(Screenshot grounding data)
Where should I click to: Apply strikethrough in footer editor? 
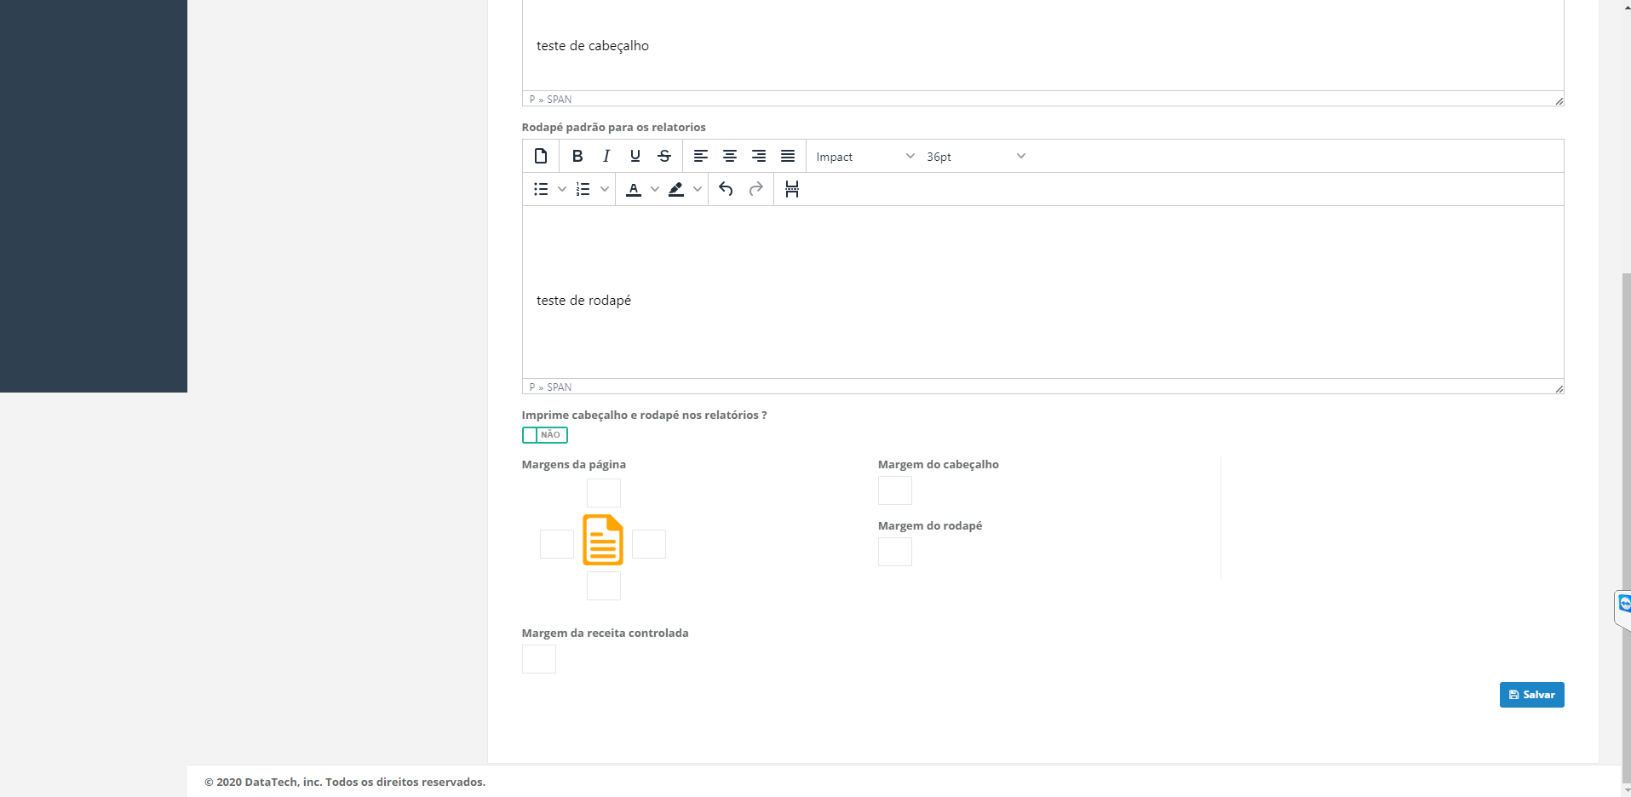[x=664, y=156]
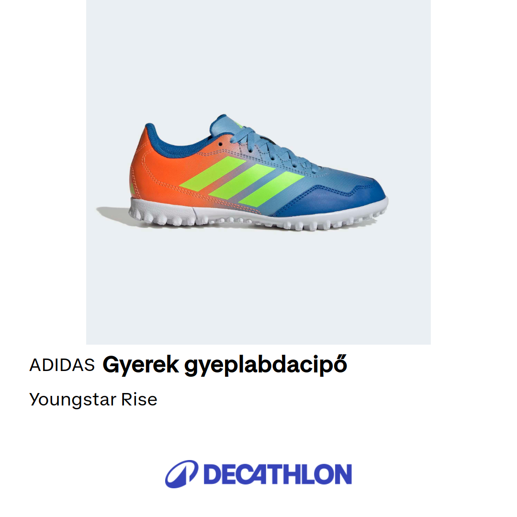The image size is (517, 517).
Task: Click the word "Rise" in model name
Action: (x=139, y=400)
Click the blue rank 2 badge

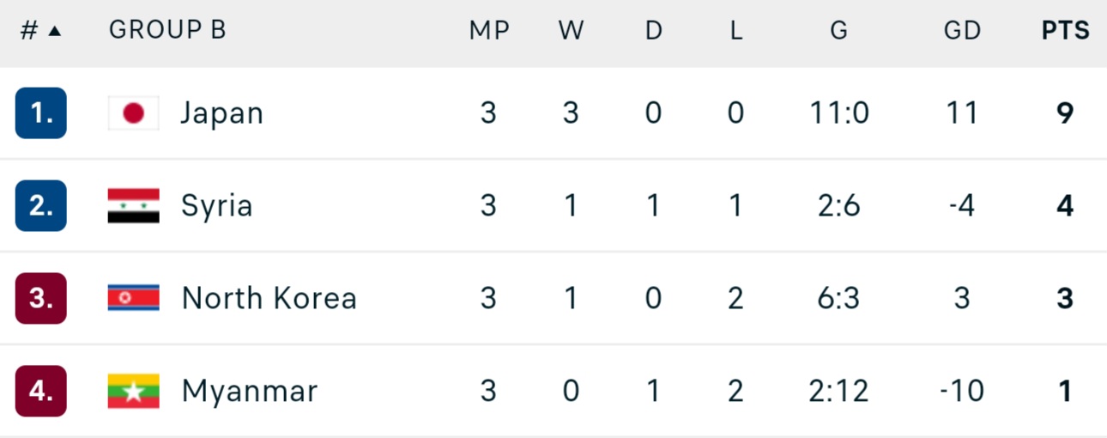tap(40, 206)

DESCRIPTION OF THE TASK :: Write out all the data exactly, minus pictures.

OUTPUT OF THE EXERCISE ::
Where should I click to: Apply strikethrough in footer editor? 
[x=664, y=156]
The image size is (517, 517).
Task: Click the word "Rise" in model name
Action: (x=139, y=400)
Click the blue rank 2 badge

tap(40, 206)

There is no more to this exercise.